About this exercise: Answer with the number of lines in the listing below that contain the word "Policy", and nothing else.

Material shown:
═══
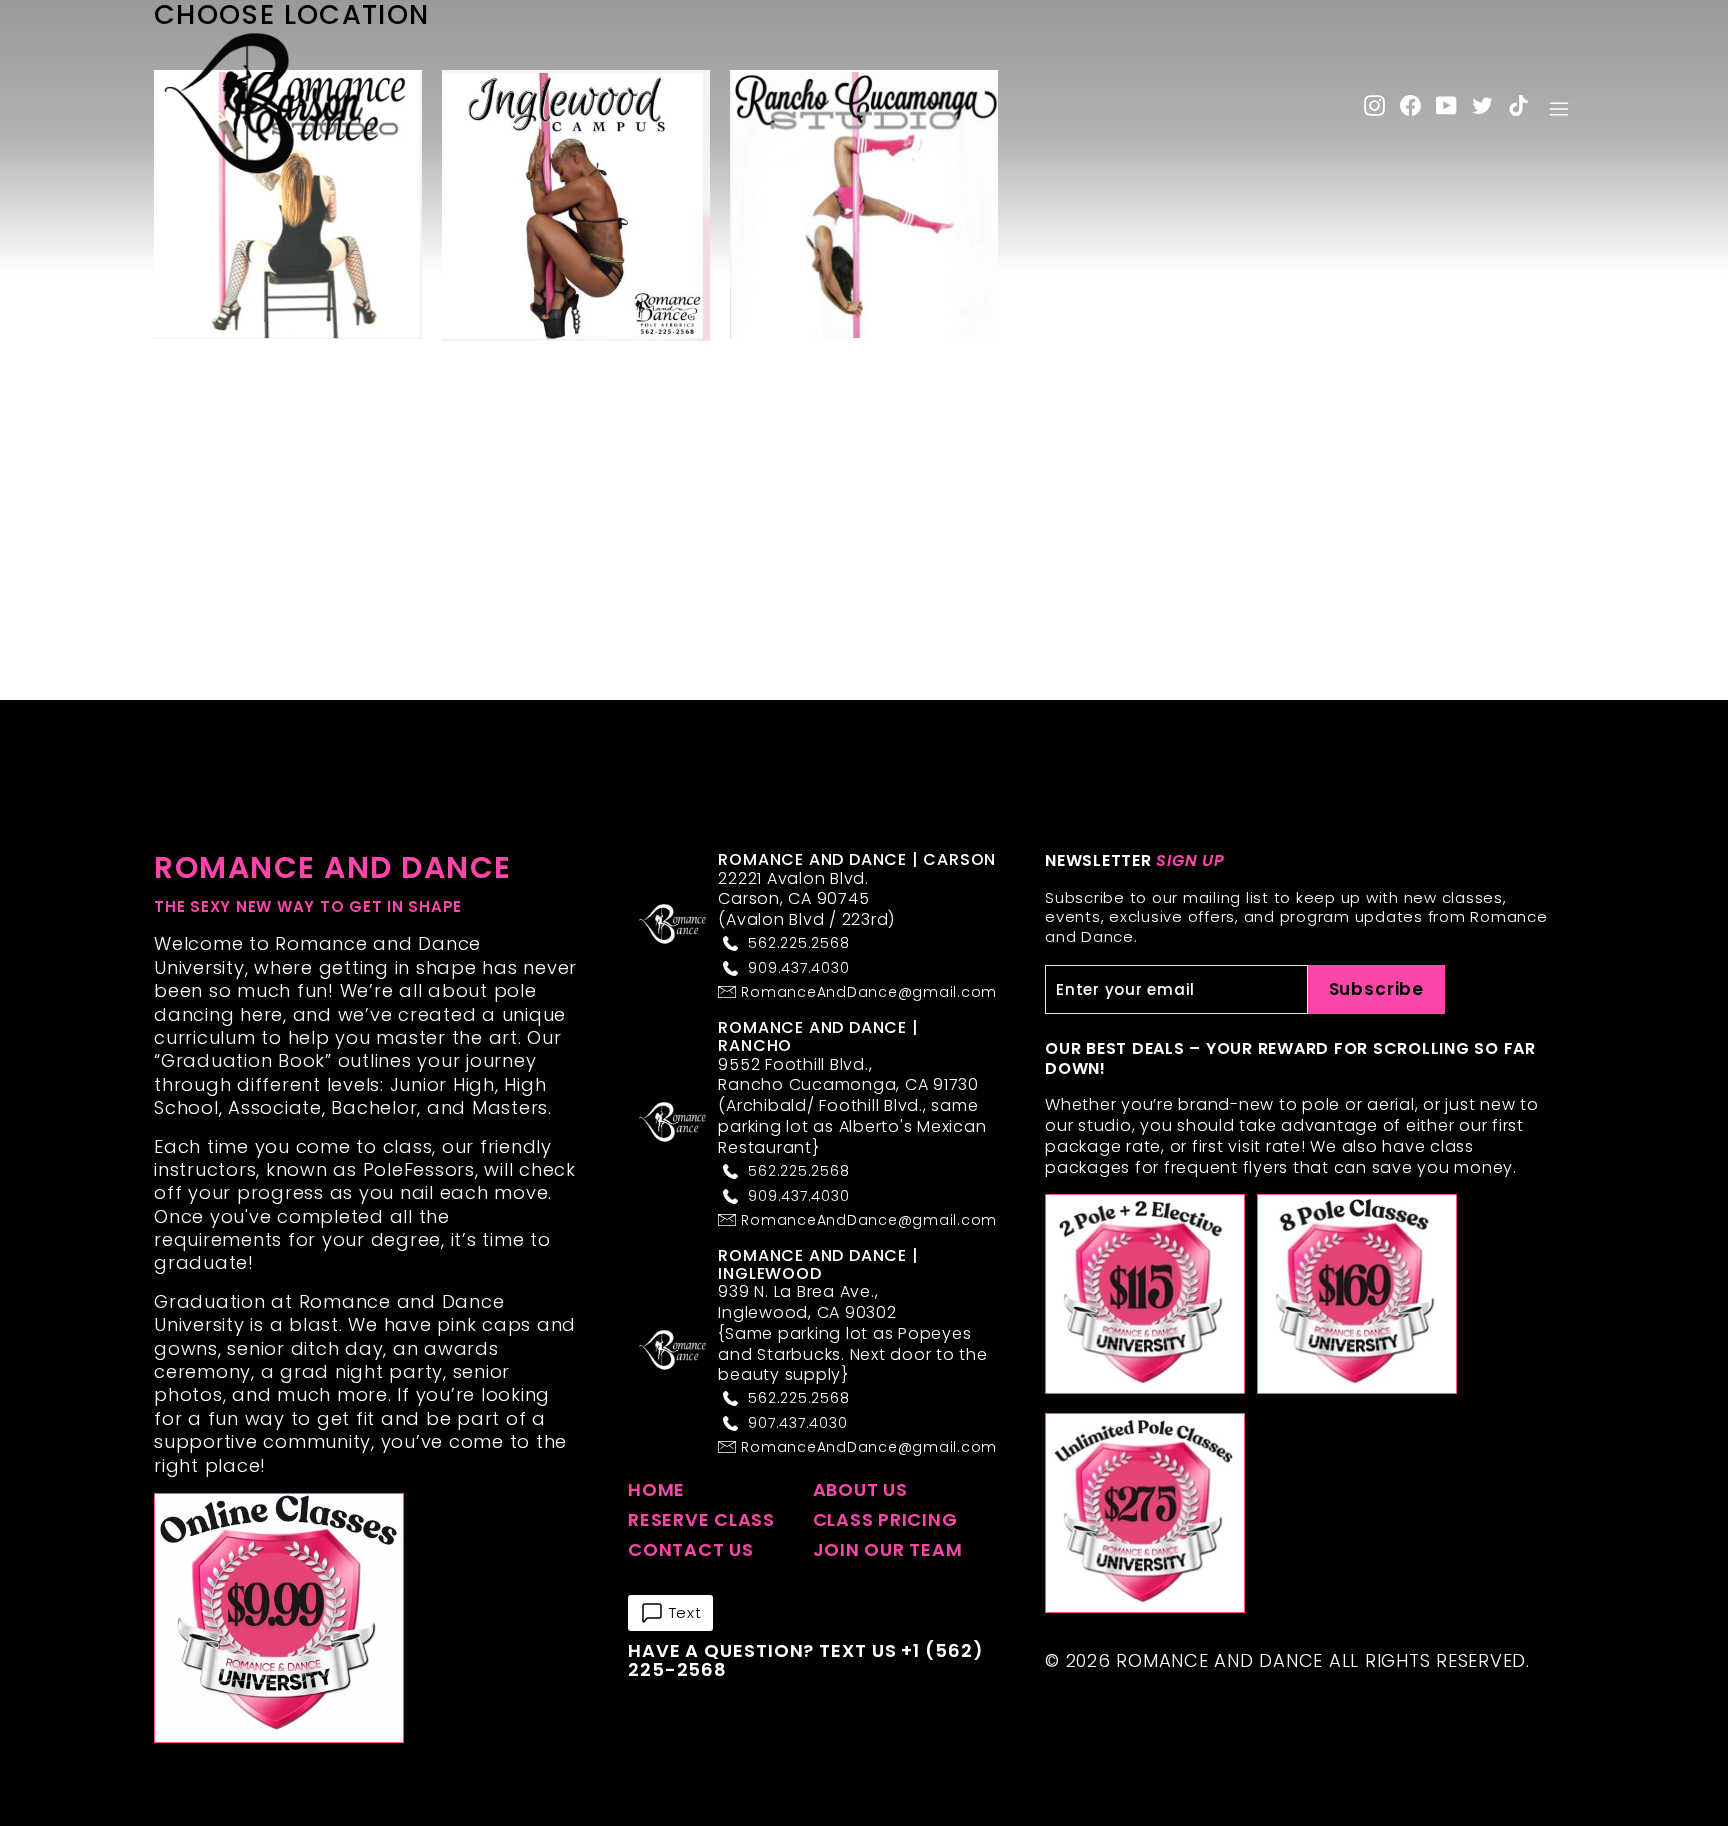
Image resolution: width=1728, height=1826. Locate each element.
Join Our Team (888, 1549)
═══
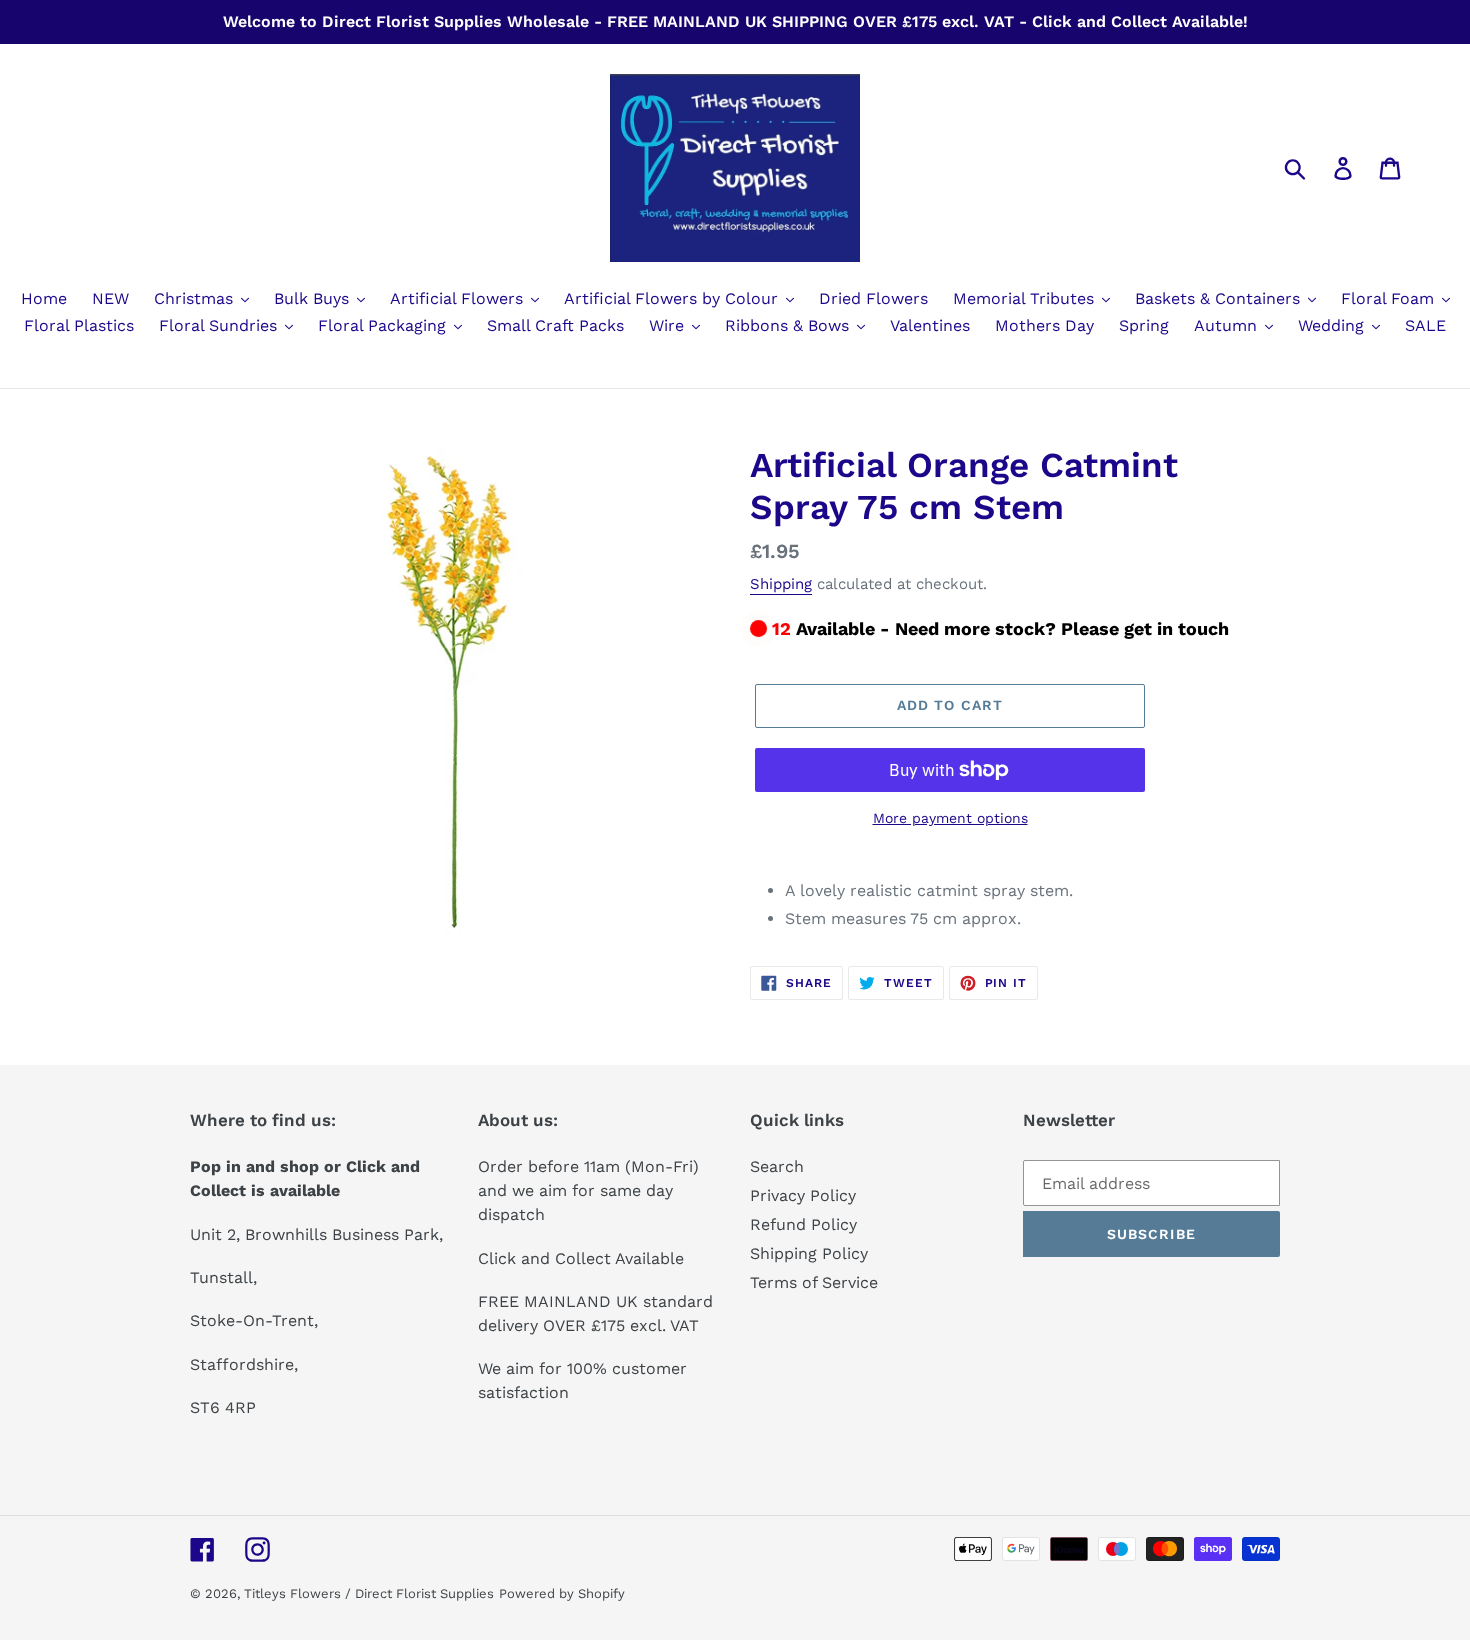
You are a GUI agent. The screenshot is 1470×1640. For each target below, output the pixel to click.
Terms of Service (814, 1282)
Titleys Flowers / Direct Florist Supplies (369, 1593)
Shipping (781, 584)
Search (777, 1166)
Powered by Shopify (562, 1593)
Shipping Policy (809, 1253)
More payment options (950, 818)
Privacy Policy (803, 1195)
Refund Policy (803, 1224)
═══
Written response: 3